Les variables ne se mettent pas entre guillemets !

[/color] 
require_once('Connections/intranet.php');
$password = $_POST['password'];


$query = 'SELECT valeur FROM param WHERE donnee='.$password;//la aussi enlève les guillemets
$result = mysql_query($query);
while($row = mysql_fetch_array($result)) {
  $pass=$row[0];
}
//if ('$pass' == '$password')
// NE SERA JAMAIS VRAI

if($pass == $password)
// EST peut-être la syntaxe que tu recherches ?
{
echo $_POST['utilisateur'] . " est maintenant connecté";
}
else
{
echo "Mauvais login !!";
}

par psaikopat » 28 juin 2005, 09:53

Pfff il me dis qu'il ne connait pas $pass dans le IF !

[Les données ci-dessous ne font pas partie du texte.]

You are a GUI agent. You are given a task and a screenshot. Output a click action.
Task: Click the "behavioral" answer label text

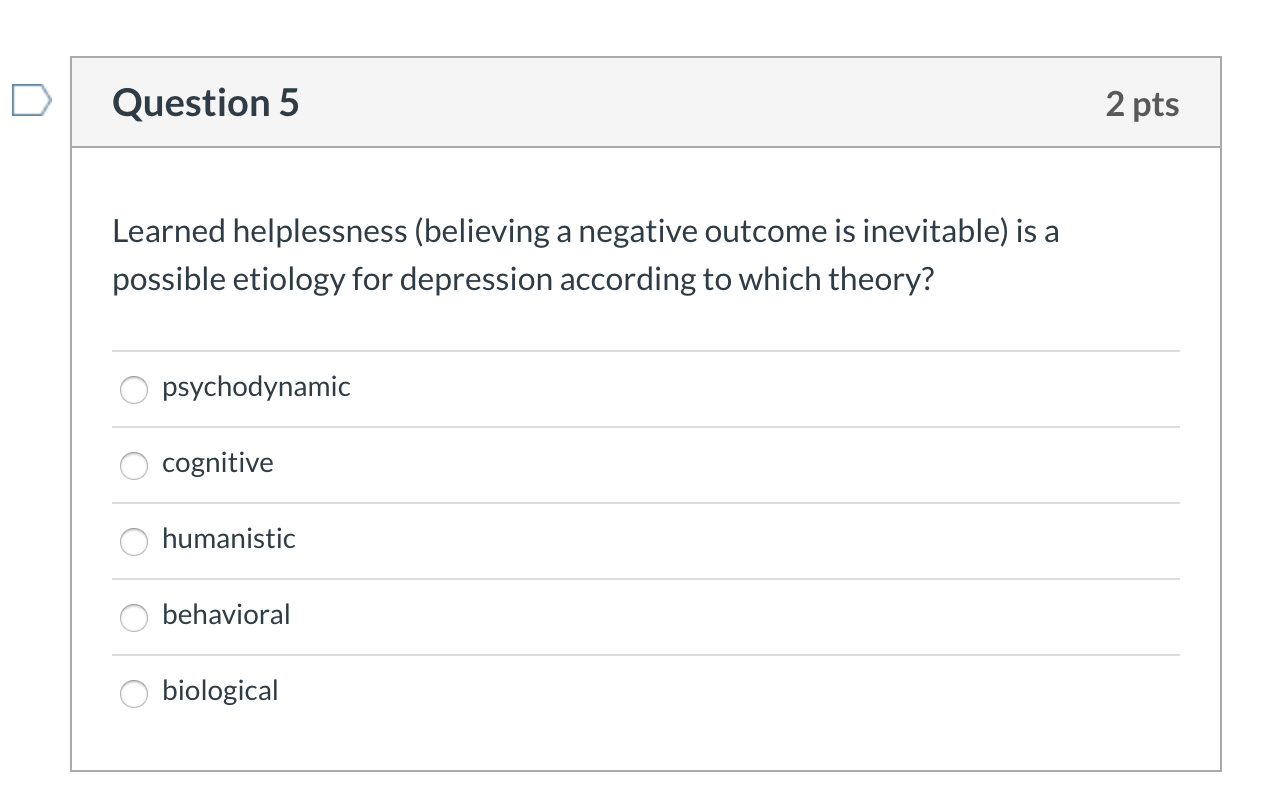[x=226, y=615]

En fait c'est pas vraiment affiché un message d'acceuil, c'est plutot essayé de construire ma propre page de connexion et de vérifier si le login et le mot de passe (surtout celui la) est correct par rapport a ma base de donnée ou j'ai renseigner login et mot de passe !

Merci d'avance tous !

Re: Petite connexion gentille ! :D

par zeus » 28 juin 2005, 09:47

Tu veux afficher un message de bienvenue si l'utilisateur est connecté, un message d'erreur sinon

2 conseils pour ton code :
On sort les données des variables 
$query = "SELECT valeur FROM param WHERE donnee LIKE '".$password."'";
Pas besoin de mettre tes variables dans une chaine, tu teste directement l'égalite 
if ($pass == $password)

Petite connexion gentille ! :D

par psaikopat » 28 juin 2005, 09:44

Voici un script ou j'ai quelque souci.

pagedeconnexion.php

Code : Tout sélectionner

<html> <body background="PINELUMB.JPG"> <div align="left"><strong>Veuillez saisir le mot de passe :</strong></div> <form name="Connexion" method="post" action="connexion.php"> <input type="text" name="utilisateur" value="utilisateur" disabled><br> <input type="password" name="password"> <input type="submit" name="Submit" value="CONNEXION"> <input type="hidden" name="utilisateur" value="utilisateur"> </form> </body> </html>
connexion.php 
<?
require_once('Connections/intranet.php');
$password = $_POST['password'];

$query = "SELECT valeur FROM param WHERE donnee='$password'";
$result = mysql_query($query);
while($row = mysql_fetch_array($result)) {
  $pass=$row[0];
}
if ('$pass' == '$password')
{ 
echo $_POST['utilisateur'] . " est maintenant connecté";
}
else 
{
echo "Mauvais login !!";
}


mysql_free_result($result);
?>
J'aimerai savoir s'il étais possible de faire ça? Vous voyez ce que je veux réaliser?